Total Synthetic Development and Pharmacological Screening of Bioactive Isolated from Syzygium cuminii (l) Skeel

Abstract

Syzygium cumini (L.) Skeels (or Eugenia jambolana) is a species that belongs to the Myrtaceae family been used empirically to treat various diseases, one of them is antidiabetic. The study reported the phytochemical analysis and pharmacological screening of In-vivo, antidiabetic test conducted on bioactive (separated by column isolation method from aqueous extract) in streptozotocine induced diabetes rat modelling at dose level of 50 g/kg BW, on the basis of TLC and spectral analysis of activity guided bioactive will be chemically designate as 4-(2-amino-2 -(2-(2-hydroxy-3-methyl butyl) octahydropyrrolo-[1,2-a] pyrazin-7-yl)-ethyl)-2- ethylpheno (ScReX-2), Total synthetic methodology accomplished using key BoC protected, pyrazine and methyl amine followed by condensation with application of simple Diels-alder reaction of fragment by cyclization.

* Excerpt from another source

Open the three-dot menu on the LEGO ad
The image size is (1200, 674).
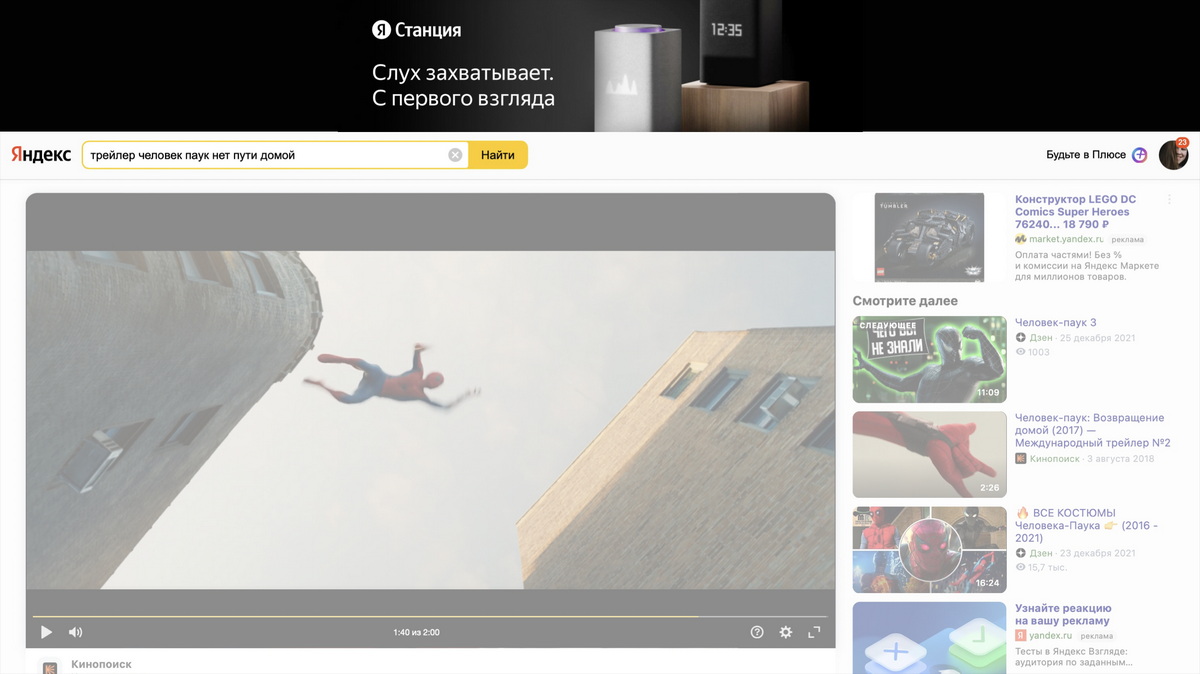point(1169,200)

The Structure elucidation of the newly synthesized ScReX-2 was performed by means of FT-IR, 1H-NMR, 13C-NMR, the antidiabetic activity showed that the effect of synthesized molecule at dose level of 50mg/kg BW was exhibits more potent significantly then glibenclamide to reduce the blood glucose levels subset of the statistics ANOVA (p> 0.05). The study concludes that the synthesized bioactive is having potent antidiabetic activity then compared with isolated molecule as well as glibenclamide.